Input section start

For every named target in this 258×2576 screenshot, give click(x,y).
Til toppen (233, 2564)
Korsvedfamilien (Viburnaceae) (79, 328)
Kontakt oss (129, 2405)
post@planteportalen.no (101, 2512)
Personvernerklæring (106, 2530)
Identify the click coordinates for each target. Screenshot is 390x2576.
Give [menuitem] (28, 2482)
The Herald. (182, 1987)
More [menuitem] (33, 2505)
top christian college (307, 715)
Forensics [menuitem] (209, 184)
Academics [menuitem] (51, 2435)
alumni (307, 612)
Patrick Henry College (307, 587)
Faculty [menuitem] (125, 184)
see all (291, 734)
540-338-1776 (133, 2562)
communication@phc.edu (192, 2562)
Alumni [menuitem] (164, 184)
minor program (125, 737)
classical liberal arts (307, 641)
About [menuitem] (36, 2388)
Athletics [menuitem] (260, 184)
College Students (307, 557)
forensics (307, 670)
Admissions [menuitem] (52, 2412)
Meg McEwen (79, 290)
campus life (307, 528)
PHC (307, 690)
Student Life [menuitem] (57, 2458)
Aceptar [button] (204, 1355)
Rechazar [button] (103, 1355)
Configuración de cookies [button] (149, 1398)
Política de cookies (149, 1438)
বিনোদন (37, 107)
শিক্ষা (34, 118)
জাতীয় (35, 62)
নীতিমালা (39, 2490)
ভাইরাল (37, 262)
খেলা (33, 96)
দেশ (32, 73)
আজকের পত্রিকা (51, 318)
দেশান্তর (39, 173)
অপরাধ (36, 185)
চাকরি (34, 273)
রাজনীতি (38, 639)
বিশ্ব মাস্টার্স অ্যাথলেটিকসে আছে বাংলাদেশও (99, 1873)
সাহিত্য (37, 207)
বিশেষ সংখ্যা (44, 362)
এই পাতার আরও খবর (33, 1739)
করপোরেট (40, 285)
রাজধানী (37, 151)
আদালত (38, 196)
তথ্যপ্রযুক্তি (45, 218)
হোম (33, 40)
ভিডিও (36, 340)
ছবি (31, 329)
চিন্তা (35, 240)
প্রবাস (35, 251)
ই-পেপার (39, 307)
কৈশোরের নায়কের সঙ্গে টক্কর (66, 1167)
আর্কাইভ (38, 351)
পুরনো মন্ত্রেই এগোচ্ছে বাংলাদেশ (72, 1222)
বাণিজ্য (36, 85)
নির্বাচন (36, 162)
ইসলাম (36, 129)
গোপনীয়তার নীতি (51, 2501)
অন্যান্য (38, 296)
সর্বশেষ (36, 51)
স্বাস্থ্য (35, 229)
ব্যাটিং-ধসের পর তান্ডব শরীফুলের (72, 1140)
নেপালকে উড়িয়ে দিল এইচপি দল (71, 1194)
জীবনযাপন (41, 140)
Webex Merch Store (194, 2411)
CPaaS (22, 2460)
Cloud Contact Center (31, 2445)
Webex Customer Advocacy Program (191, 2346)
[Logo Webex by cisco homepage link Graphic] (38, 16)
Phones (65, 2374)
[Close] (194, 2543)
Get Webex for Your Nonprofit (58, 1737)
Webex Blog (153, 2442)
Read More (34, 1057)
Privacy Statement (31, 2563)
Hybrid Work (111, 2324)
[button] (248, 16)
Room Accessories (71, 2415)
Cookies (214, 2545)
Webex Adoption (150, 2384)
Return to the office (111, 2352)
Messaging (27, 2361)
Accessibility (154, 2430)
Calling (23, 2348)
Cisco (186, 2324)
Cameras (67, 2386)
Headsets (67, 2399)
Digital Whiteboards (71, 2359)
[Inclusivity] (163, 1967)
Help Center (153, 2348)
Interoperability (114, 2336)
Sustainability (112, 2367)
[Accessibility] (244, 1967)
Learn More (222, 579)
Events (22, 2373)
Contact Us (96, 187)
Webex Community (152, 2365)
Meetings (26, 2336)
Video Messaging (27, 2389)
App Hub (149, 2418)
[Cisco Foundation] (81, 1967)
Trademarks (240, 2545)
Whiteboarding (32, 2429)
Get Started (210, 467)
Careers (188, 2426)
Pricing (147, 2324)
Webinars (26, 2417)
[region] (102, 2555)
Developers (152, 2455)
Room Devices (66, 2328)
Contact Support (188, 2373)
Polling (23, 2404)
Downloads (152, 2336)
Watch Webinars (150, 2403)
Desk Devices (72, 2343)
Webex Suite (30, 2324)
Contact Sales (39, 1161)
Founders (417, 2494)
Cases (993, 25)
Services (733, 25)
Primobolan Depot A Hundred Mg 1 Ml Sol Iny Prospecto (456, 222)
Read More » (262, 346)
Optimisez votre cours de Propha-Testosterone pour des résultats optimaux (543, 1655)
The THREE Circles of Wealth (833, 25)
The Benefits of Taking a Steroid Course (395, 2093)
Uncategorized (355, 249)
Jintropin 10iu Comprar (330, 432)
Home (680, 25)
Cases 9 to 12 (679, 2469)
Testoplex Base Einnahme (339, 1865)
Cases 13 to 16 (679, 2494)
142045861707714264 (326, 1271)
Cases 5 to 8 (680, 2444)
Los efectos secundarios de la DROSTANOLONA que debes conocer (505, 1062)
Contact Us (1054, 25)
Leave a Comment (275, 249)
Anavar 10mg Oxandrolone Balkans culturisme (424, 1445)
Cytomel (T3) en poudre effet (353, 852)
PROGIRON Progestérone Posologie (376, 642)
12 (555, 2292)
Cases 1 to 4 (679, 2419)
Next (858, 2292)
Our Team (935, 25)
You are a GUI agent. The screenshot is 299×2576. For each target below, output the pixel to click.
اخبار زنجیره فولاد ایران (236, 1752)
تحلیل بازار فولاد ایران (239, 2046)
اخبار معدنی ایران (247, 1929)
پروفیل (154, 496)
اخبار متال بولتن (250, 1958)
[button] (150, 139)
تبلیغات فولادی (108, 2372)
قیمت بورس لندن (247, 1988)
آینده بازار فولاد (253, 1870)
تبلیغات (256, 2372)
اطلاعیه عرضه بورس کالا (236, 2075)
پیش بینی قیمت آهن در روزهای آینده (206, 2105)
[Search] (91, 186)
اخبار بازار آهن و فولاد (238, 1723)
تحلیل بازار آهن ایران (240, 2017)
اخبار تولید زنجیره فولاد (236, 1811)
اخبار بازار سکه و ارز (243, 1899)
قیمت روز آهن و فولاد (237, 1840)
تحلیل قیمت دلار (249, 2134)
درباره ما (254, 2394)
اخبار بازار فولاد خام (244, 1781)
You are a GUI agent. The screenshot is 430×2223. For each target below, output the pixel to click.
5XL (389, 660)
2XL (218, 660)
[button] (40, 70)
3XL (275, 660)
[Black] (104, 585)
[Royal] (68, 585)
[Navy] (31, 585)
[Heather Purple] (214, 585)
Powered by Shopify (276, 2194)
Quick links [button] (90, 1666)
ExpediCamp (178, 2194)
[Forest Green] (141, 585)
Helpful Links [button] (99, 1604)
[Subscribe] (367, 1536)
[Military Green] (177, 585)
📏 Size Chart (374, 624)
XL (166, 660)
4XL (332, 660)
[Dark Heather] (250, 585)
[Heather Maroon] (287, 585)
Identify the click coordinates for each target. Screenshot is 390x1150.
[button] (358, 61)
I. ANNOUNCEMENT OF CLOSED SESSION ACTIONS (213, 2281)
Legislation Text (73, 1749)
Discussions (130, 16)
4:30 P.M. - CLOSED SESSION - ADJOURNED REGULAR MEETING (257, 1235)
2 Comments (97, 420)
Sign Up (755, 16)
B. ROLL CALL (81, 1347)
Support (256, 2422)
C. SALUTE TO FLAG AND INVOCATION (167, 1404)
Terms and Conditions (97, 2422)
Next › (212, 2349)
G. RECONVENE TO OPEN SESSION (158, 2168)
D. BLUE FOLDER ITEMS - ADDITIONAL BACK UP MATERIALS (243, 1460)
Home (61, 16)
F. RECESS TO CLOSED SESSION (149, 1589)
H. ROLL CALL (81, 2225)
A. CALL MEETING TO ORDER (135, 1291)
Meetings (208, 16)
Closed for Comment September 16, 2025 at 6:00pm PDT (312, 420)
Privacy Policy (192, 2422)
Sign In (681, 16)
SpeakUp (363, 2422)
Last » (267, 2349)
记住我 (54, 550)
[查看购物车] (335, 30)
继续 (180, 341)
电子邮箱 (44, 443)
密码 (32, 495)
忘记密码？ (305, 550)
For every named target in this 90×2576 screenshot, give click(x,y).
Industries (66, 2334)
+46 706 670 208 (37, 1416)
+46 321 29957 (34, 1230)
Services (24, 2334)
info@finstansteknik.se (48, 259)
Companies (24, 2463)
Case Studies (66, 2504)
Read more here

Input section end

● Problem to solve: Set down, word for word, each line from the top of the records above through the line with "দেশান্তর (39, 173)".

● Response box:
For every named target in this 258×2576 screenshot, give click(x,y).
Til toppen (233, 2564)
Korsvedfamilien (Viburnaceae) (79, 328)
Kontakt oss (129, 2405)
post@planteportalen.no (101, 2512)
Personvernerklæring (106, 2530)
Identify the click coordinates for each target. Screenshot is 390x2576.
Give [menuitem] (28, 2482)
The Herald. (182, 1987)
More [menuitem] (33, 2505)
top christian college (307, 715)
Forensics [menuitem] (209, 184)
Academics [menuitem] (51, 2435)
alumni (307, 612)
Patrick Henry College (307, 587)
Faculty [menuitem] (125, 184)
see all (291, 734)
540-338-1776 (133, 2562)
communication@phc.edu (192, 2562)
Alumni [menuitem] (164, 184)
minor program (125, 737)
classical liberal arts (307, 641)
About [menuitem] (36, 2388)
Athletics [menuitem] (260, 184)
College Students (307, 557)
forensics (307, 670)
Admissions [menuitem] (52, 2412)
Meg McEwen (79, 290)
campus life (307, 528)
PHC (307, 690)
Student Life [menuitem] (57, 2458)
Aceptar [button] (204, 1355)
Rechazar [button] (103, 1355)
Configuración de cookies [button] (149, 1398)
Política de cookies (149, 1438)
বিনোদন (37, 107)
শিক্ষা (34, 118)
জাতীয় (35, 62)
নীতিমালা (39, 2490)
ভাইরাল (37, 262)
খেলা (33, 96)
দেশ (32, 73)
আজকের পত্রিকা (51, 318)
দেশান্তর (39, 173)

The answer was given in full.